Cel zadania: Przepisz cały materiał poniżej, wstawiając „How should I do” wszędzie tam, gdzie stoi „How do I perform”. Resztę zostaw bez żadnych zmian.

Zestawienie:
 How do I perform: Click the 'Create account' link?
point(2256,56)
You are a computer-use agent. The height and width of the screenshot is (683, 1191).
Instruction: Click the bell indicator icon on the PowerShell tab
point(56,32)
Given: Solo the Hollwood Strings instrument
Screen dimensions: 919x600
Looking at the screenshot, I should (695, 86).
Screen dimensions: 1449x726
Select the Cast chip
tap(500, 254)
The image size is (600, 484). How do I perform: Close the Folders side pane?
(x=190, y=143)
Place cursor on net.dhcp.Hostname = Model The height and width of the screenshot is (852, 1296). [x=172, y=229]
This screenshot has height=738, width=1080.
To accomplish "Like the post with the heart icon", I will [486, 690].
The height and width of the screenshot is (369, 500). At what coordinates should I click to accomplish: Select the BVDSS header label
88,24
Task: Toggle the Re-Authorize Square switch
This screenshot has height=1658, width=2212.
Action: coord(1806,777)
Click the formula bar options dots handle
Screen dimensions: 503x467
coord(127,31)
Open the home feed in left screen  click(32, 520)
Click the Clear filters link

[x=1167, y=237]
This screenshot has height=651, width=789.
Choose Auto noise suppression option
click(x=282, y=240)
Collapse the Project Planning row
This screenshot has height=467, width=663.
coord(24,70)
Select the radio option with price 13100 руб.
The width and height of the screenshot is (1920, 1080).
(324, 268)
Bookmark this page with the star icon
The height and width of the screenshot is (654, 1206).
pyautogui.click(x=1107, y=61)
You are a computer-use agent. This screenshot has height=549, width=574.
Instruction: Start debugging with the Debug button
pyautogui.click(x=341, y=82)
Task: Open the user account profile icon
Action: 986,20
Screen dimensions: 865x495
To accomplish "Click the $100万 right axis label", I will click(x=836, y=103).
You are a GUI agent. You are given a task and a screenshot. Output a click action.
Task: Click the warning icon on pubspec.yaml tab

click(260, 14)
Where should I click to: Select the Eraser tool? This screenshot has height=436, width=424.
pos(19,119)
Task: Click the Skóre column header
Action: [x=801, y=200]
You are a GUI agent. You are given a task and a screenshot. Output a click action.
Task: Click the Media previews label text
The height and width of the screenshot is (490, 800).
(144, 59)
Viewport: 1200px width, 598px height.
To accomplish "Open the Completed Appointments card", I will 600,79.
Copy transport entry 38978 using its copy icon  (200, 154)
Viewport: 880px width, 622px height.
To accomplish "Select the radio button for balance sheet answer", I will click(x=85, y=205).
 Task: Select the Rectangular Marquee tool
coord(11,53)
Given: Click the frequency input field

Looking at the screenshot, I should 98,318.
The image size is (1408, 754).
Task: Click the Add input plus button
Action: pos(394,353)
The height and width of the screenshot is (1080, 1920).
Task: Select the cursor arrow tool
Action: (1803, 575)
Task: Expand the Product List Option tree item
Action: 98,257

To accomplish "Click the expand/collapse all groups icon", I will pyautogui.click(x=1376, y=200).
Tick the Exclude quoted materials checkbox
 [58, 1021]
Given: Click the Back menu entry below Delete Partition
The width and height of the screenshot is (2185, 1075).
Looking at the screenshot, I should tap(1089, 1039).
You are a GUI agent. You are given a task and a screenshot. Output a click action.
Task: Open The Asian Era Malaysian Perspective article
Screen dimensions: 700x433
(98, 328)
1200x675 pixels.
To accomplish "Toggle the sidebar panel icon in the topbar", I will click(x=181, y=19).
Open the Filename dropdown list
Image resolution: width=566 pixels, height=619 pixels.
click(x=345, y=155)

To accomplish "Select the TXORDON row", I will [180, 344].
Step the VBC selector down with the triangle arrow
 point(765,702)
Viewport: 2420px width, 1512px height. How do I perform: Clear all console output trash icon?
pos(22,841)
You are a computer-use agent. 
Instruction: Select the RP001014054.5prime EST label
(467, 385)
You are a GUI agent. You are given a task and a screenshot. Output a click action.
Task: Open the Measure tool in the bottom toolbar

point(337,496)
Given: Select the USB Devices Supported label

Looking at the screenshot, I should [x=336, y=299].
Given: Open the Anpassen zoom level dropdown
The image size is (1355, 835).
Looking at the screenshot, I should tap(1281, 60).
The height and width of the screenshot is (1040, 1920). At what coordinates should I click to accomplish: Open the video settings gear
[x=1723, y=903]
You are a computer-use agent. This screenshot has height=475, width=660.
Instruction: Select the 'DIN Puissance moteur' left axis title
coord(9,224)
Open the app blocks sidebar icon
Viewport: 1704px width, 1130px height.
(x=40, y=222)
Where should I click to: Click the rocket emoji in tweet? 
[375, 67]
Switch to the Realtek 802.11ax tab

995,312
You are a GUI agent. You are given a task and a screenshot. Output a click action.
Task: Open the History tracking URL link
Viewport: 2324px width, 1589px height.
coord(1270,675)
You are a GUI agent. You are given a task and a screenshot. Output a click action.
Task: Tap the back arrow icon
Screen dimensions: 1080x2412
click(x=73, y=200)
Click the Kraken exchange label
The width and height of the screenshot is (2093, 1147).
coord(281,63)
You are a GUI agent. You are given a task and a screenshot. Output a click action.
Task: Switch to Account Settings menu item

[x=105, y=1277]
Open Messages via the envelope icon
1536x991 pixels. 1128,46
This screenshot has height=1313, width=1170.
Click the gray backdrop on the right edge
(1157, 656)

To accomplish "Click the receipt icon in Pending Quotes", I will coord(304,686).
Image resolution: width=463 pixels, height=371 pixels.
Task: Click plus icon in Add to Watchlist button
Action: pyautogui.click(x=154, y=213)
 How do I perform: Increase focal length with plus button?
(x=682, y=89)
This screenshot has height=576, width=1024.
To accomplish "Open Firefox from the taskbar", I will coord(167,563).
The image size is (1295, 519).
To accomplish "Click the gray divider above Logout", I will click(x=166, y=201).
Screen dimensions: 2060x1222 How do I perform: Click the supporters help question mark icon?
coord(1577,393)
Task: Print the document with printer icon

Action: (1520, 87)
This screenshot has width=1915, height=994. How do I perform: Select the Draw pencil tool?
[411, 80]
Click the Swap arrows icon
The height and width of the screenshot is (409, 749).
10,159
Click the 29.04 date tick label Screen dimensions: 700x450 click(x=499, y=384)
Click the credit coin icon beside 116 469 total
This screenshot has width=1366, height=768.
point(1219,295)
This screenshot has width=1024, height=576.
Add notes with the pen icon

Wynik zadania:
 How should I do: Click the 'Create account' link?
point(2256,56)
You are a computer-use agent. The height and width of the screenshot is (683, 1191).
Instruction: Click the bell indicator icon on the PowerShell tab
point(56,32)
Given: Solo the Hollwood Strings instrument
Screen dimensions: 919x600
Looking at the screenshot, I should (695, 86).
Screen dimensions: 1449x726
Select the Cast chip
tap(500, 254)
The image size is (600, 484). How should I do: Close the Folders side pane?
(x=190, y=143)
Place cursor on net.dhcp.Hostname = Model The height and width of the screenshot is (852, 1296). [x=172, y=229]
This screenshot has height=738, width=1080.
To accomplish "Like the post with the heart icon", I will [486, 690].
The height and width of the screenshot is (369, 500). At what coordinates should I click to accomplish: Select the BVDSS header label
88,24
Task: Toggle the Re-Authorize Square switch
This screenshot has height=1658, width=2212.
Action: coord(1806,777)
Click the formula bar options dots handle
Screen dimensions: 503x467
coord(127,31)
Open the home feed in left screen  click(32, 520)
Click the Clear filters link

[x=1167, y=237]
This screenshot has height=651, width=789.
Choose Auto noise suppression option
click(x=282, y=240)
Collapse the Project Planning row
This screenshot has height=467, width=663.
coord(24,70)
Select the radio option with price 13100 руб.
The width and height of the screenshot is (1920, 1080).
(324, 268)
Bookmark this page with the star icon
The height and width of the screenshot is (654, 1206).
pyautogui.click(x=1107, y=61)
You are a computer-use agent. This screenshot has height=549, width=574.
Instruction: Start debugging with the Debug button
pyautogui.click(x=341, y=82)
Task: Open the user account profile icon
Action: 986,20
Screen dimensions: 865x495
To accomplish "Click the $100万 right axis label", I will click(x=836, y=103).
You are a GUI agent. You are given a task and a screenshot. Output a click action.
Task: Click the warning icon on pubspec.yaml tab

click(260, 14)
Where should I click to: Select the Eraser tool? This screenshot has height=436, width=424.
pos(19,119)
Task: Click the Skóre column header
Action: [x=801, y=200]
You are a GUI agent. You are given a task and a screenshot. Output a click action.
Task: Click the Media previews label text
The height and width of the screenshot is (490, 800).
(144, 59)
Viewport: 1200px width, 598px height.
To accomplish "Open the Completed Appointments card", I will 600,79.
Copy transport entry 38978 using its copy icon  (200, 154)
Viewport: 880px width, 622px height.
To accomplish "Select the radio button for balance sheet answer", I will click(x=85, y=205).
 Task: Select the Rectangular Marquee tool
coord(11,53)
Given: Click the frequency input field

Looking at the screenshot, I should 98,318.
The image size is (1408, 754).
Task: Click the Add input plus button
Action: pos(394,353)
The height and width of the screenshot is (1080, 1920).
Task: Select the cursor arrow tool
Action: (1803, 575)
Task: Expand the Product List Option tree item
Action: 98,257

To accomplish "Click the expand/collapse all groups icon", I will pyautogui.click(x=1376, y=200).
Tick the Exclude quoted materials checkbox
 [58, 1021]
Given: Click the Back menu entry below Delete Partition
The width and height of the screenshot is (2185, 1075).
Looking at the screenshot, I should tap(1089, 1039).
You are a GUI agent. You are given a task and a screenshot. Output a click action.
Task: Open The Asian Era Malaysian Perspective article
Screen dimensions: 700x433
(98, 328)
1200x675 pixels.
To accomplish "Toggle the sidebar panel icon in the topbar", I will click(x=181, y=19).
Open the Filename dropdown list
Image resolution: width=566 pixels, height=619 pixels.
click(x=345, y=155)

To accomplish "Select the TXORDON row", I will [180, 344].
Step the VBC selector down with the triangle arrow
 point(765,702)
Viewport: 2420px width, 1512px height. How should I do: Clear all console output trash icon?
pos(22,841)
You are a computer-use agent. 
Instruction: Select the RP001014054.5prime EST label
(467, 385)
You are a GUI agent. You are given a task and a screenshot. Output a click action.
Task: Open the Measure tool in the bottom toolbar

point(337,496)
Given: Select the USB Devices Supported label

Looking at the screenshot, I should [x=336, y=299].
Given: Open the Anpassen zoom level dropdown
The image size is (1355, 835).
Looking at the screenshot, I should tap(1281, 60).
The height and width of the screenshot is (1040, 1920). At what coordinates should I click to accomplish: Open the video settings gear
[x=1723, y=903]
You are a computer-use agent. This screenshot has height=475, width=660.
Instruction: Select the 'DIN Puissance moteur' left axis title
coord(9,224)
Open the app blocks sidebar icon
Viewport: 1704px width, 1130px height.
(x=40, y=222)
Where should I click to: Click the rocket emoji in tweet? 
[375, 67]
Switch to the Realtek 802.11ax tab

995,312
You are a GUI agent. You are given a task and a screenshot. Output a click action.
Task: Open the History tracking URL link
Viewport: 2324px width, 1589px height.
coord(1270,675)
You are a GUI agent. You are given a task and a screenshot. Output a click action.
Task: Tap the back arrow icon
Screen dimensions: 1080x2412
click(x=73, y=200)
Click the Kraken exchange label
The width and height of the screenshot is (2093, 1147).
coord(281,63)
You are a GUI agent. You are given a task and a screenshot. Output a click action.
Task: Switch to Account Settings menu item

[x=105, y=1277]
Open Messages via the envelope icon
1536x991 pixels. 1128,46
This screenshot has height=1313, width=1170.
Click the gray backdrop on the right edge
(1157, 656)

To accomplish "Click the receipt icon in Pending Quotes", I will coord(304,686).
Image resolution: width=463 pixels, height=371 pixels.
Task: Click plus icon in Add to Watchlist button
Action: pyautogui.click(x=154, y=213)
 How should I do: Increase focal length with plus button?
(x=682, y=89)
This screenshot has height=576, width=1024.
To accomplish "Open Firefox from the taskbar", I will coord(167,563).
The image size is (1295, 519).
To accomplish "Click the gray divider above Logout", I will click(x=166, y=201).
Screen dimensions: 2060x1222 How should I do: Click the supporters help question mark icon?
coord(1577,393)
Task: Print the document with printer icon

Action: (1520, 87)
This screenshot has width=1915, height=994. How should I do: Select the Draw pencil tool?
[411, 80]
Click the Swap arrows icon
The height and width of the screenshot is (409, 749).
10,159
Click the 29.04 date tick label Screen dimensions: 700x450 click(x=499, y=384)
Click the credit coin icon beside 116 469 total
This screenshot has width=1366, height=768.
point(1219,295)
This screenshot has width=1024, height=576.
Add notes with the pen icon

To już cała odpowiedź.